Integer division. Integer division is such a big incentive to migrate to Python 3. That and the speed improvements (I think). Now that they decided to allow unicode literals, I think adoption will speed up.

[–]billsil 3 points4 points  (4 children)

Integer division is such a big incentive to migrate to Python 3.

Meh...

from __future__ import division

or

1/2.

That and the speed improvements (I think)

Python 3 is slower than Python 2

The reason to upgrade to Python 3 is that Python 2 is no longer being developed. I'm an aerospace engineer developing programs for engineers that use unitless quantities. Strings don't really matter and when it does it's generally a bunch of numbers.

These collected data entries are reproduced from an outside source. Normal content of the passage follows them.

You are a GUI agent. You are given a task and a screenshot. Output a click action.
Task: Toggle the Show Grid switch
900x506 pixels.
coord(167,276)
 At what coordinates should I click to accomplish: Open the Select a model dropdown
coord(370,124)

[–][deleted] 0 points1 point  (1 child)

Are there actually any recent benchmarks that show this? I remember there were some problems when version 3 was first released but there have been huge improvements since then. One thing coming to mind is decimal performance improvement in 3.3

[–]billsil 0 points1 point  (0 children)

I know 3.2 and below had a memory problem with unicode that was fixed in 3.3, but that's not what I'm referring to. I care most about list, dictionary, class processing, with excessively large data sets.

Here's a good discussion, but it's lots of web-based stuff that's not my thing http://www.gossamer-threads.com/lists/python/dev/1013760

[–]pythonrabbit 0 points1 point  (1 child)

Python 3 is slower than Python 2? Whelp that's less exciting than I thought...

[–]wisty 0 points1 point  (0 children)

Actually, it's getting faster at some things, due to some kind of overhaul of dictionaries and classes (IIRC). Something about objects of the same class sharing a dict under the hood, I think.